About this exercise:
The listing is to be printed word for word, pictures omitted.
::::
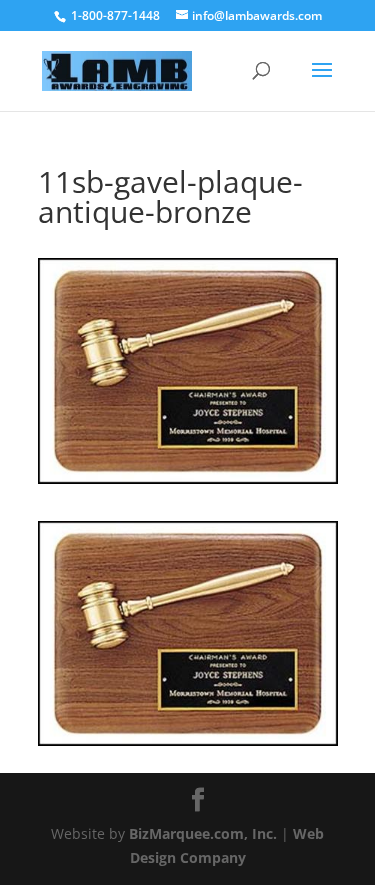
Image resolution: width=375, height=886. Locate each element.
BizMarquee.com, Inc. (203, 833)
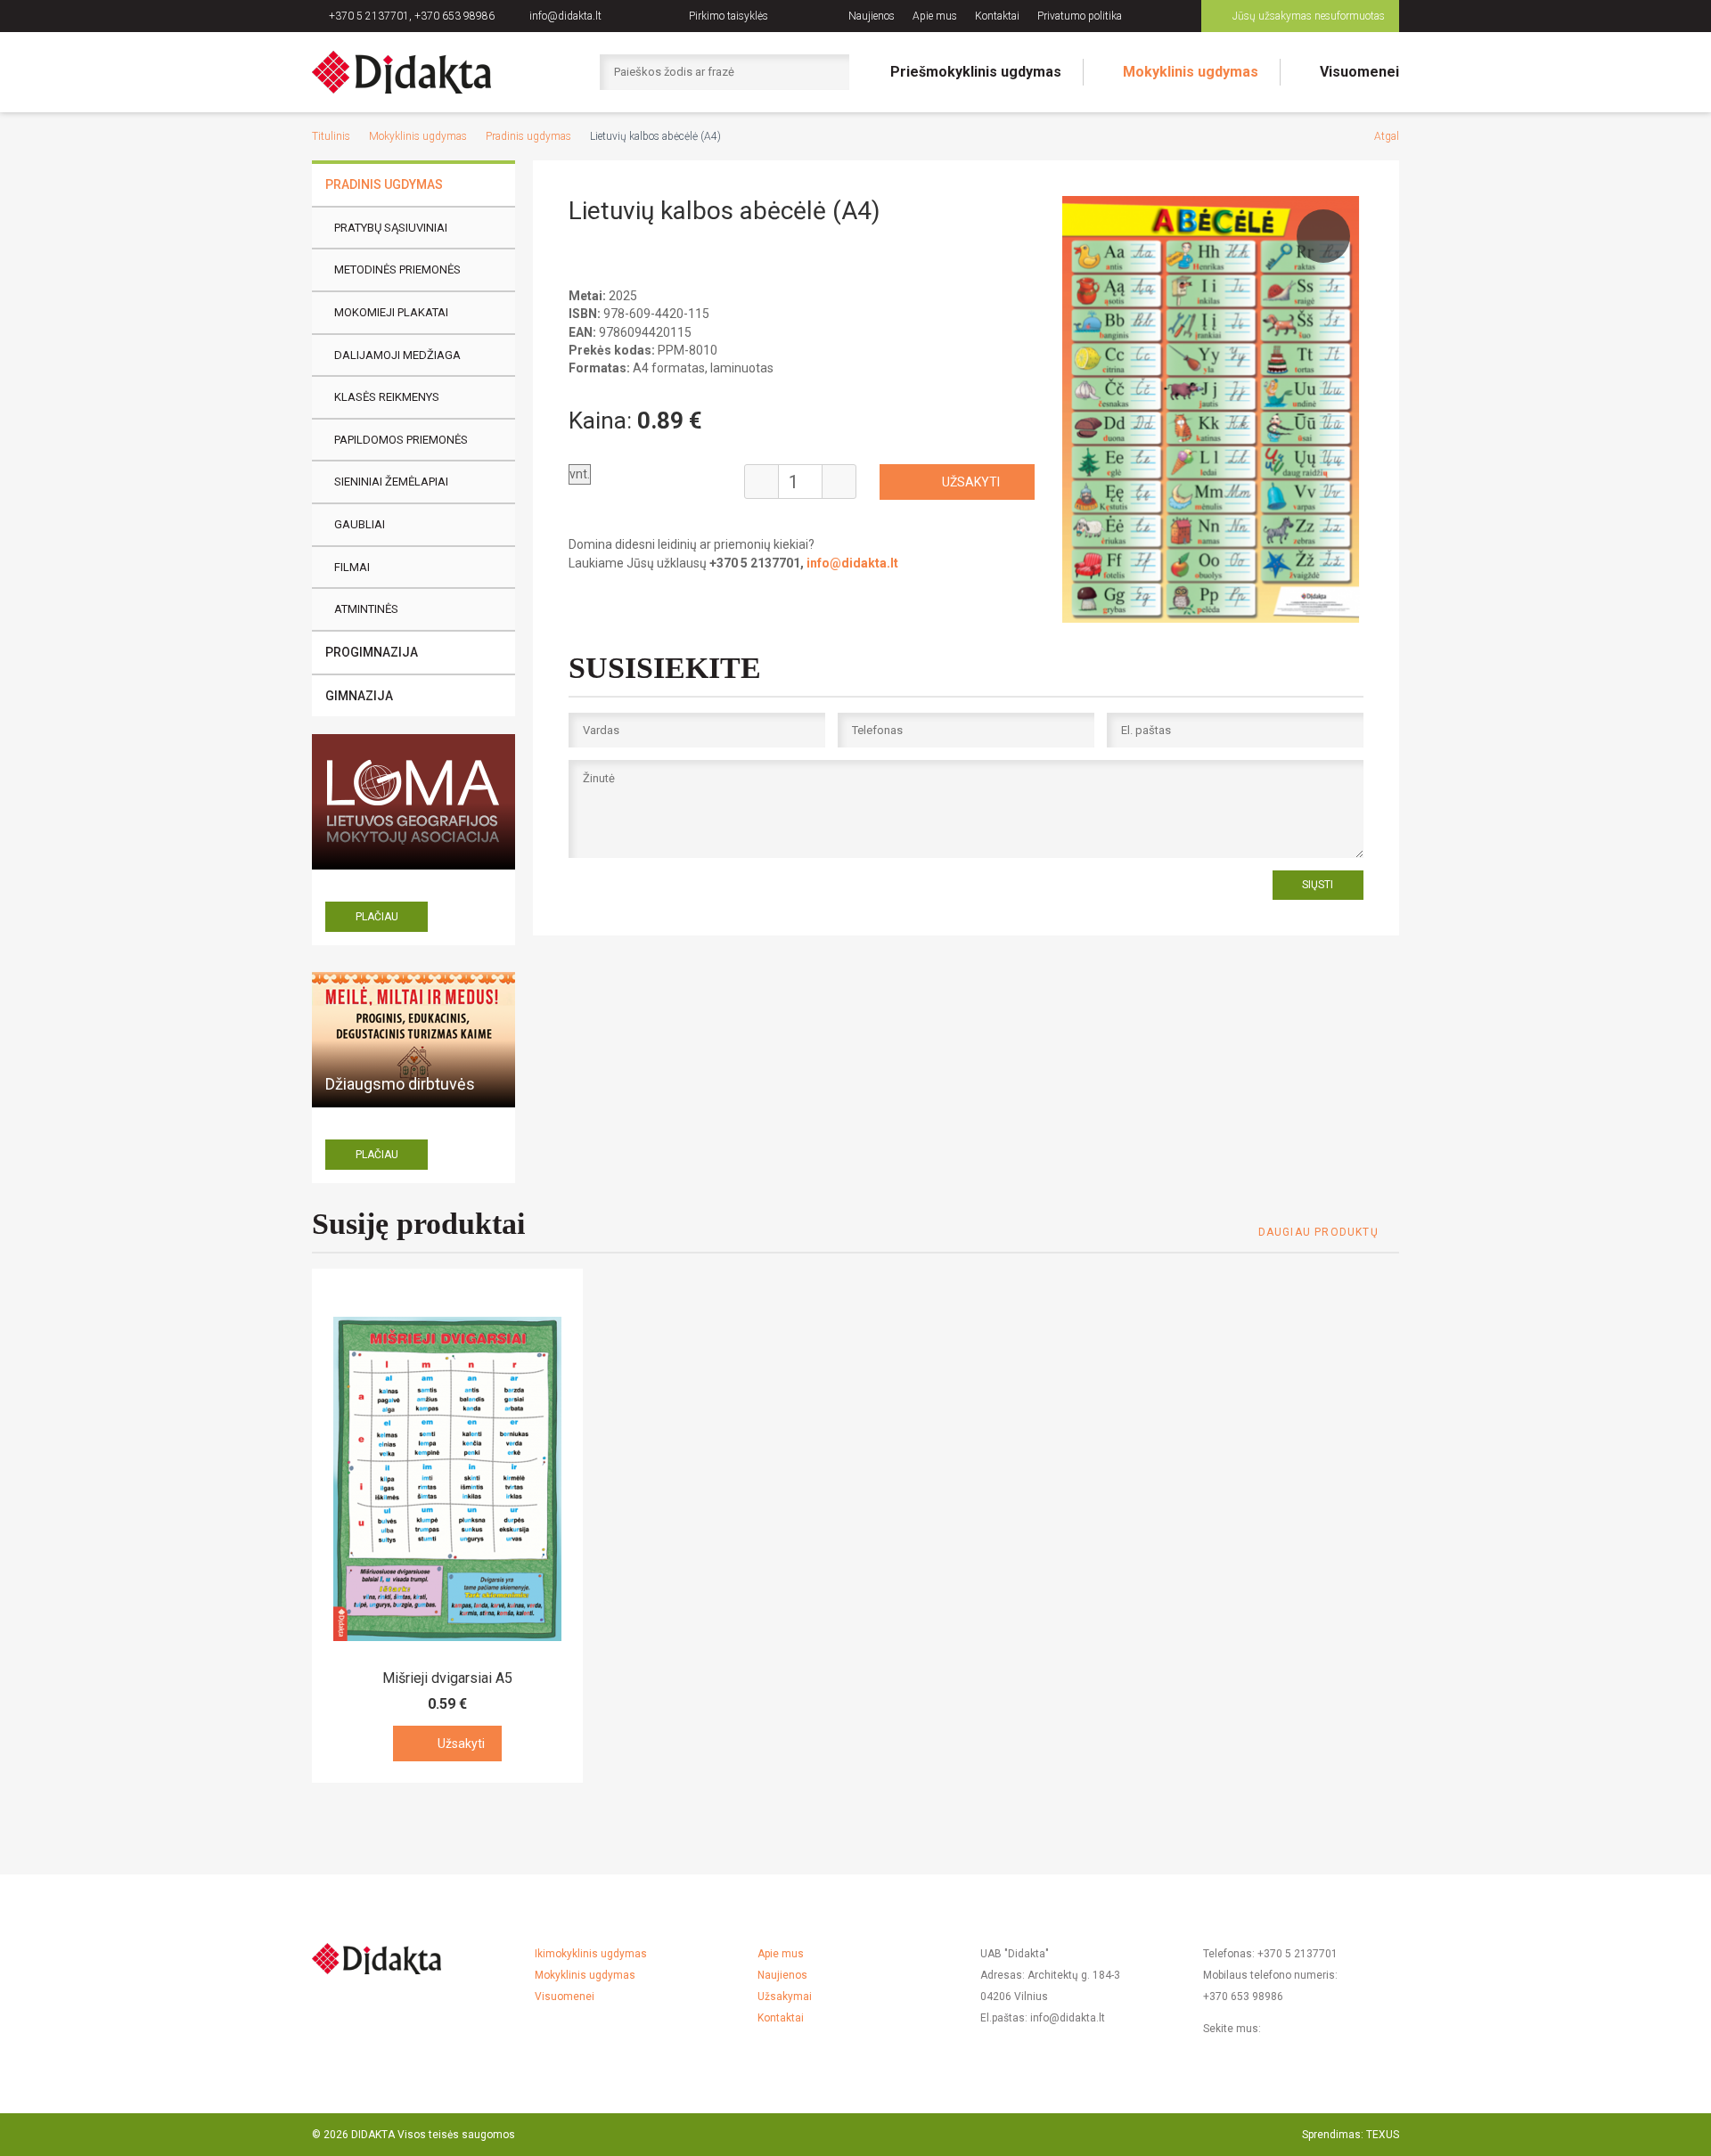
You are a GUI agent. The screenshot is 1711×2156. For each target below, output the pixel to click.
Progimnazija (371, 652)
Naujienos (871, 16)
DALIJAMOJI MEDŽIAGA (397, 355)
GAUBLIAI (359, 524)
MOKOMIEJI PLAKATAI (391, 312)
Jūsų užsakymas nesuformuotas (1308, 16)
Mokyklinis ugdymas (1190, 71)
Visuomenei (1359, 71)
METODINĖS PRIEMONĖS (397, 269)
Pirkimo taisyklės (728, 16)
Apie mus (935, 16)
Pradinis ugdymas (528, 136)
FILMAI (352, 567)
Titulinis (331, 136)
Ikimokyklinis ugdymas (591, 1954)
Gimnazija (359, 696)
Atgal (1386, 136)
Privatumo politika (1079, 16)
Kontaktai (997, 16)
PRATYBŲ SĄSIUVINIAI (390, 227)
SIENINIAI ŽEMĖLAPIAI (391, 481)
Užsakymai (784, 1996)
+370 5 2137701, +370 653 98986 (412, 16)
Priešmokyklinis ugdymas (975, 71)
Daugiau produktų (1318, 1232)
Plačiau (377, 917)
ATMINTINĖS (366, 609)
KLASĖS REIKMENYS (386, 397)
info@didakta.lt (565, 16)
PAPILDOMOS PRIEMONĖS (401, 439)
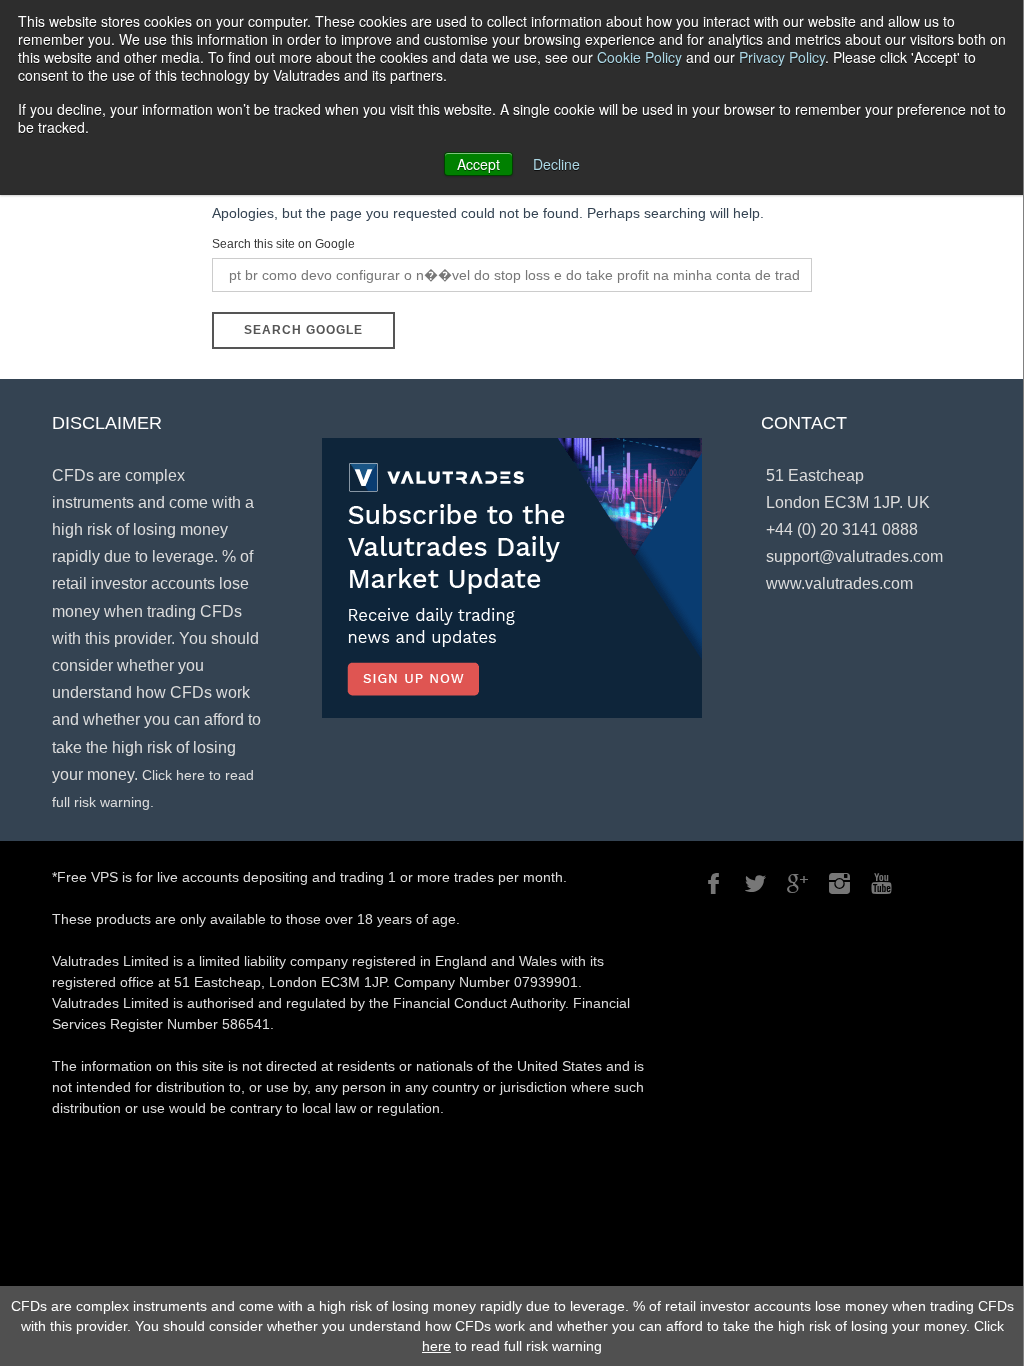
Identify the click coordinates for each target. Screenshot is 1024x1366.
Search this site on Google (283, 244)
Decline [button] (556, 164)
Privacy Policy (782, 57)
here (436, 1346)
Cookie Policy (639, 57)
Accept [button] (478, 164)
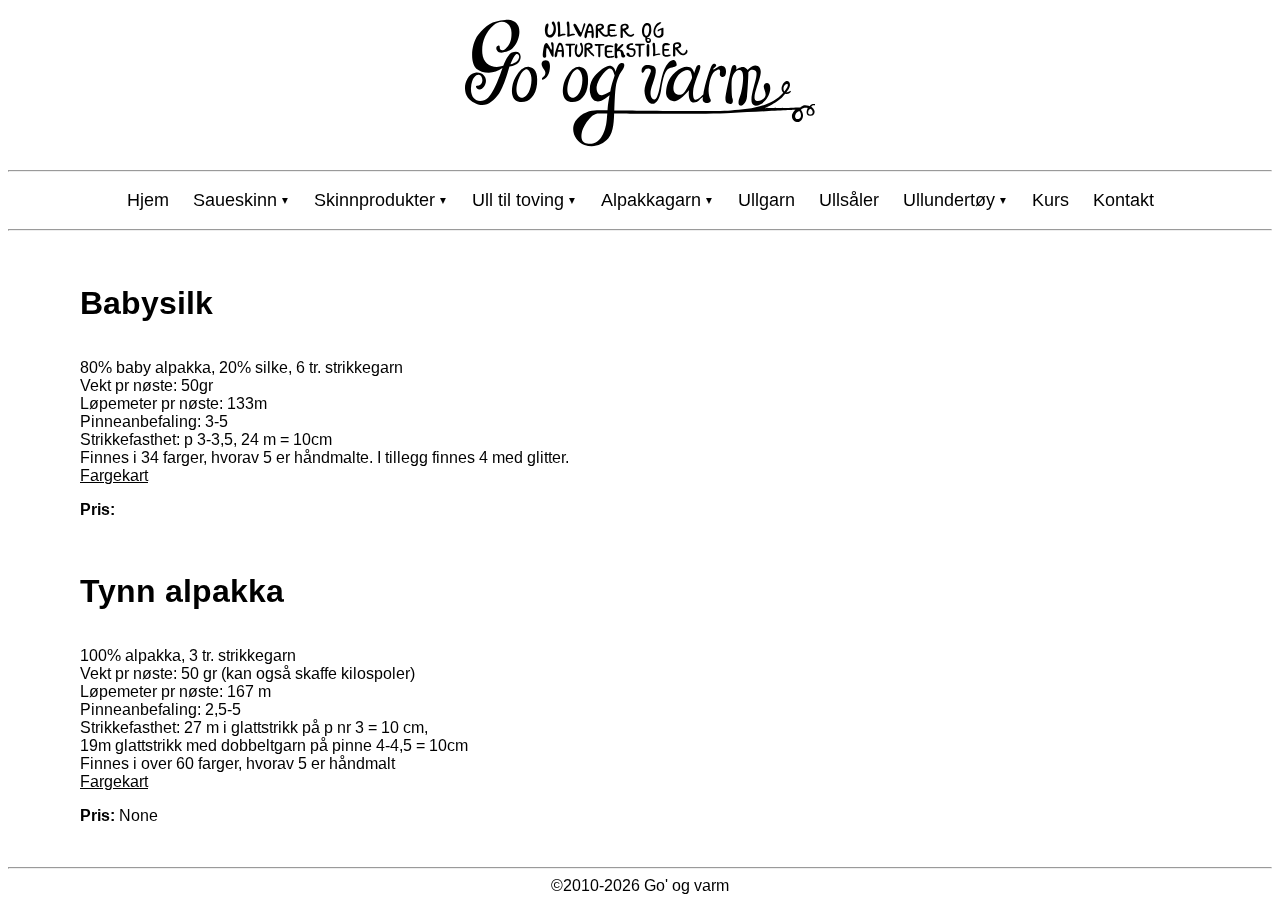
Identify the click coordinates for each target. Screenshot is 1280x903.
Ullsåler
::::
Written solution:
Image resolution: width=375, height=886. Locate each element.
BizMarquee.com, Inc. (203, 833)
You are a GUI agent. The screenshot is 1711×2156. For each target below, output the pixel to click.
Progimnazija (371, 652)
Naujienos (871, 16)
DALIJAMOJI MEDŽIAGA (397, 355)
GAUBLIAI (359, 524)
MOKOMIEJI PLAKATAI (391, 312)
Jūsų užsakymas nesuformuotas (1308, 16)
Mokyklinis ugdymas (1190, 71)
Visuomenei (1359, 71)
METODINĖS PRIEMONĖS (397, 269)
Pirkimo taisyklės (728, 16)
Apie mus (935, 16)
Pradinis ugdymas (528, 136)
FILMAI (352, 567)
Titulinis (331, 136)
Ikimokyklinis ugdymas (591, 1954)
Gimnazija (359, 696)
Atgal (1386, 136)
Privatumo politika (1079, 16)
Kontaktai (997, 16)
PRATYBŲ SĄSIUVINIAI (390, 227)
SIENINIAI ŽEMĖLAPIAI (391, 481)
Užsakymai (784, 1996)
+370 5 2137701, +370 653 98986 (412, 16)
Priešmokyklinis ugdymas (975, 71)
Daugiau produktų (1318, 1232)
Plačiau (377, 917)
ATMINTINĖS (366, 609)
KLASĖS REIKMENYS (386, 397)
info@didakta.lt (565, 16)
PAPILDOMOS PRIEMONĖS (401, 439)
Identify the click coordinates for each target. Screenshot is 1024x1366.
Search this site on Google (283, 244)
Decline [button] (556, 164)
Privacy Policy (782, 57)
here (436, 1346)
Cookie Policy (639, 57)
Accept [button] (478, 164)
Identify the click coordinates for each target. Screenshot is 1280x903.
Ullsåler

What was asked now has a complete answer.